START AVAILABLE RECORDS

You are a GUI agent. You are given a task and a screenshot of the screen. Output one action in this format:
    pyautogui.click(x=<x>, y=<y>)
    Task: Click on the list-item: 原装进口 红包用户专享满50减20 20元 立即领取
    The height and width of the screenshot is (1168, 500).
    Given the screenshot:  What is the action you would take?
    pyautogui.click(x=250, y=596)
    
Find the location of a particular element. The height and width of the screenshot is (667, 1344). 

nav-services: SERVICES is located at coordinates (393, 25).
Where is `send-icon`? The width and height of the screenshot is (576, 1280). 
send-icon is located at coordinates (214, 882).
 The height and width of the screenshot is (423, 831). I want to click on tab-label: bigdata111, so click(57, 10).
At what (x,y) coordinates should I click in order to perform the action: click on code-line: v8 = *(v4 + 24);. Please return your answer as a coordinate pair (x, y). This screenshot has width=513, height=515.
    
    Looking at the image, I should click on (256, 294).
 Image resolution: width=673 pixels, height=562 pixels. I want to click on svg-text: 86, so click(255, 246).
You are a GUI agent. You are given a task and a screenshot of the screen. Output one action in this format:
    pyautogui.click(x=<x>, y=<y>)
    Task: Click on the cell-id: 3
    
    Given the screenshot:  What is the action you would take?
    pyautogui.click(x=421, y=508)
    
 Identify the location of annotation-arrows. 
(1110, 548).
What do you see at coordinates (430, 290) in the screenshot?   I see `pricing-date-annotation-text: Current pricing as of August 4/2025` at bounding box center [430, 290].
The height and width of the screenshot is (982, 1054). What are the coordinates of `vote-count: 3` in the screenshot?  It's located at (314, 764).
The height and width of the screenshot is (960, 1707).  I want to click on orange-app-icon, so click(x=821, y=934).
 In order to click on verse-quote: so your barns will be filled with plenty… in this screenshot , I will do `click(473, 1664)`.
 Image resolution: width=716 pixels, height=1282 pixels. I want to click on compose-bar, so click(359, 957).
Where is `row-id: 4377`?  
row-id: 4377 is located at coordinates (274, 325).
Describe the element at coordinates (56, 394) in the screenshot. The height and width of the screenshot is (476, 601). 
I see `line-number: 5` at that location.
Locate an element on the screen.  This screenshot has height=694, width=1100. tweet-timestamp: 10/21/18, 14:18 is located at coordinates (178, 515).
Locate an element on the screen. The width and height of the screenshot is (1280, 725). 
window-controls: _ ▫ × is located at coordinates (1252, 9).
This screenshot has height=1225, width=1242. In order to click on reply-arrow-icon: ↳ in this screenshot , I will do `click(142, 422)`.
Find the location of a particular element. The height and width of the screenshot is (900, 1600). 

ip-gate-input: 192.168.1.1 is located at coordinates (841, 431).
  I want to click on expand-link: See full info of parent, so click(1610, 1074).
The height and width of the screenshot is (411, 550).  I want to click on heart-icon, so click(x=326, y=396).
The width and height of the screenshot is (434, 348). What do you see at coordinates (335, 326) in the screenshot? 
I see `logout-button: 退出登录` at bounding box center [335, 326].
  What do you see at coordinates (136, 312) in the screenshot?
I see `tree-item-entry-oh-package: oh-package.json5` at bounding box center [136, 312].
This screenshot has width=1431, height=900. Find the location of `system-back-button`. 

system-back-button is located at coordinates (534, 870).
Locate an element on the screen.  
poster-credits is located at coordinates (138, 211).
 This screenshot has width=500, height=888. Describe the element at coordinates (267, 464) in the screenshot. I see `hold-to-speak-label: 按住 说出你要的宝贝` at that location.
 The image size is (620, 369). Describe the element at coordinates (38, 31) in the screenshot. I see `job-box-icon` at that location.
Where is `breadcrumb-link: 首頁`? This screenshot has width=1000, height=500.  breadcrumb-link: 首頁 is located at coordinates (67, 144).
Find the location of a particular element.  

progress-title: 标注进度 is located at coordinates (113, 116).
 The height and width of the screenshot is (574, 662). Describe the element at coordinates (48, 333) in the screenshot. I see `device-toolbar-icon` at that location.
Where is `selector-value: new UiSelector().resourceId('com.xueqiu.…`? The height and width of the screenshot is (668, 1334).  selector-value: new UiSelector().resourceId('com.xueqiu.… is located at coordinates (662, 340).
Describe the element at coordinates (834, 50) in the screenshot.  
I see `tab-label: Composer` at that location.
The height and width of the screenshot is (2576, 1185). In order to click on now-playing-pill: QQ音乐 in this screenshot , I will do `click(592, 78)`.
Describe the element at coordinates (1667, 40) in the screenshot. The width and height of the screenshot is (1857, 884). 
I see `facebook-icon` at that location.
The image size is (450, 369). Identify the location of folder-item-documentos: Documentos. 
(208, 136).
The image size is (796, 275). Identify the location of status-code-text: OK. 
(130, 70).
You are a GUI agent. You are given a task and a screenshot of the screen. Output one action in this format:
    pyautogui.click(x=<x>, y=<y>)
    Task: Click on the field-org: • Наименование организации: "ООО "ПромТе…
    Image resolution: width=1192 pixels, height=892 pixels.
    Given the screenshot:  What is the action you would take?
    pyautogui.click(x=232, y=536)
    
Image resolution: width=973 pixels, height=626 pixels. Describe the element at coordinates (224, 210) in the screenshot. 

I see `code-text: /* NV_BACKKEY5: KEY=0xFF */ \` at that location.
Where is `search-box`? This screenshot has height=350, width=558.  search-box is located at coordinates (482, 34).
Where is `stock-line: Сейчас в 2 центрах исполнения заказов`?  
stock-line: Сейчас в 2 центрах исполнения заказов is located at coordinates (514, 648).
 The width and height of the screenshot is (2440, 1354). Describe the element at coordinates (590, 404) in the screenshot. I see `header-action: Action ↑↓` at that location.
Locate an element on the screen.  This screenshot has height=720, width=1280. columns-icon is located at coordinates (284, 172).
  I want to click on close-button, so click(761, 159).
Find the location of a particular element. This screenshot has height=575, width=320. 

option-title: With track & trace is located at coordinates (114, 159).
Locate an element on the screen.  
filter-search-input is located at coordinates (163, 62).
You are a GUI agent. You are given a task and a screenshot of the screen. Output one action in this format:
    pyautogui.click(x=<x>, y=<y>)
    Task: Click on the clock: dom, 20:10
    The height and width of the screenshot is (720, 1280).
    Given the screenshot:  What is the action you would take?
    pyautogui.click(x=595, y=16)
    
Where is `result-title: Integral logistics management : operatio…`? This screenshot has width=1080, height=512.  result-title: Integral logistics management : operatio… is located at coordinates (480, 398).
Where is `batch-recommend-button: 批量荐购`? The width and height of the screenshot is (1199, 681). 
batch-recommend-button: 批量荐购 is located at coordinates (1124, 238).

END AVAILABLE RECORDS

Print the records word for word, starting with the line that contains "Identify the location of annotation-arrows." and stopping after the line that contains "row-id: 4377 is".

• **EXERCISE RESPONSE**
 Identify the location of annotation-arrows. 
(1110, 548).
What do you see at coordinates (430, 290) in the screenshot?   I see `pricing-date-annotation-text: Current pricing as of August 4/2025` at bounding box center [430, 290].
The height and width of the screenshot is (982, 1054). What are the coordinates of `vote-count: 3` in the screenshot?  It's located at (314, 764).
The height and width of the screenshot is (960, 1707).  I want to click on orange-app-icon, so click(x=821, y=934).
 In order to click on verse-quote: so your barns will be filled with plenty… in this screenshot , I will do `click(473, 1664)`.
 Image resolution: width=716 pixels, height=1282 pixels. I want to click on compose-bar, so click(359, 957).
Where is `row-id: 4377`?  
row-id: 4377 is located at coordinates (274, 325).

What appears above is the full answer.